小児のかぜと副鼻腔炎を見分ける方法として、「二層性あるいは二層性の悪化に注意」という考え方があります。
かぜの場合、最初の数日〜1週間までに、症状は徐々に落ち着いてくることが多いですが、副鼻腔炎の場合は、一回よくなったかと思いきや、再度悪化することがよくあります。
今回は、この根拠を示した論文をお伝えできればと思います。
先にこの研究の結論とポイントから述べましょう。
- 成人において、CTで副鼻腔炎と診断される予測因子を検討
- 二層性の悪化、膿性鼻汁、鼻腔内の膿性分泌物、ESR > 10が予測因子
- 4つのうち3つ揃うと、感度66%、特異度81%
Lindbaek M, et al.

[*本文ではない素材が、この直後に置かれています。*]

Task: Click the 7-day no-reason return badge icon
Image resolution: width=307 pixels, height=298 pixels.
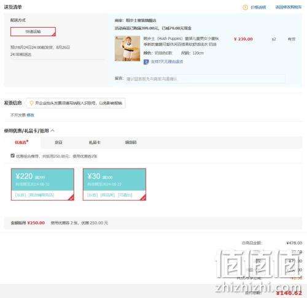Action: [146, 62]
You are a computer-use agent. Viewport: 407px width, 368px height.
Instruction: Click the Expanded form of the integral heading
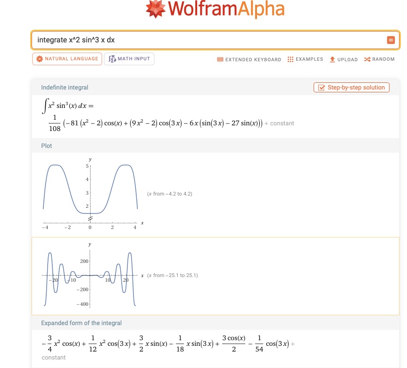tap(81, 323)
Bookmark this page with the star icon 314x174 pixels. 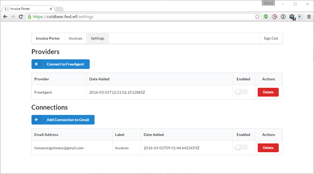(257, 17)
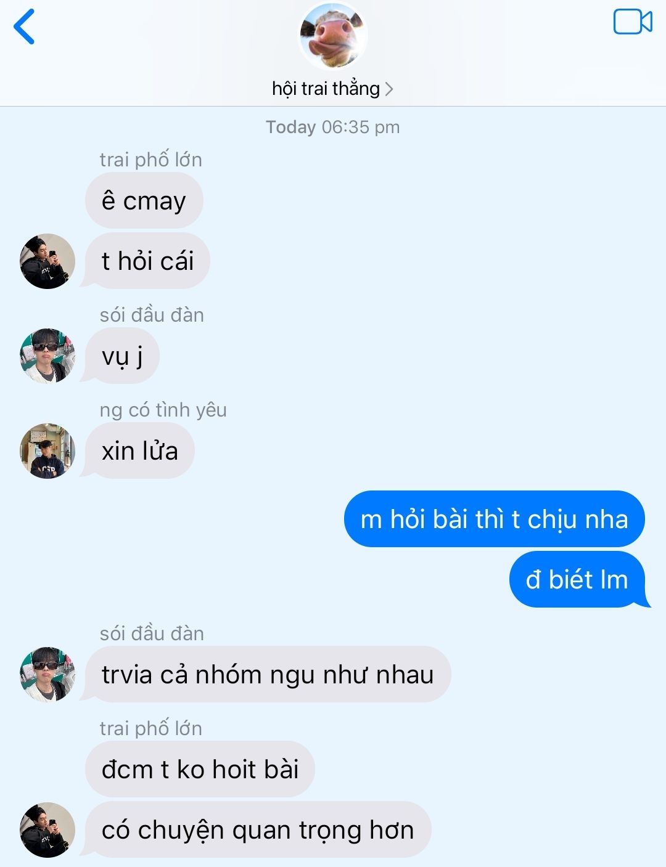
Task: Select blue bubble 'm hỏi bài thì t chịu nha'
Action: (495, 519)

Use of symptoms, signs, and blood tests to diagnose acute sinus infections in primary care: comparison with computed tomography. Fam Med. 1996 Mar;28(3):183-8.

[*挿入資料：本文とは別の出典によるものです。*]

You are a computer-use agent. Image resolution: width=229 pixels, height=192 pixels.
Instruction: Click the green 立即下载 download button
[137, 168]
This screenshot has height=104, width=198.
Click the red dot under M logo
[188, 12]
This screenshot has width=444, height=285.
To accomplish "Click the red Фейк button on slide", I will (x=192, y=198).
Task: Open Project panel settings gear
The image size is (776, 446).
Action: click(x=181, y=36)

鼻汁が10日以上改善しなかったり、1回よくなっても再度悪化してくる場合は要注意です。
研究の概要
15歳以上が対象者ですが、ノルウェーで行われた横断研究です。
この研究では、臨床的に副鼻腔炎の疑いがあると判断された201名を対象にCTを撮影して、臨床症状・血液検査とCTから判断された副鼻腔炎の有無の関連性を調査しています。
CT上で副鼻腔炎と診断される予測因子として、
a) 二層性に悪化する(”double sickening”)
b) 膿性鼻汁がある
c) 鼻腔内の膿性分泌物
d) 血沈> 10 mm/h
があげられました。この4つのうち3つ以上揃っている場合は、副鼻腔炎の予測因子として感度66%・特異度81%でした。
感想と考察
急性副鼻腔炎のガイドラインも、こういったエビデンスの積み重ねでできているのが解りました。
まとめ
成人がメインになりますが、CTによる画像診断での副鼻腔炎の予測因子を検討した研究でした。臨床的には、二層性に症状が悪化する、膿性鼻汁、鼻腔内に膿性分泌物があるといったコンビが、副鼻腔炎の予測によさそうな印象でした。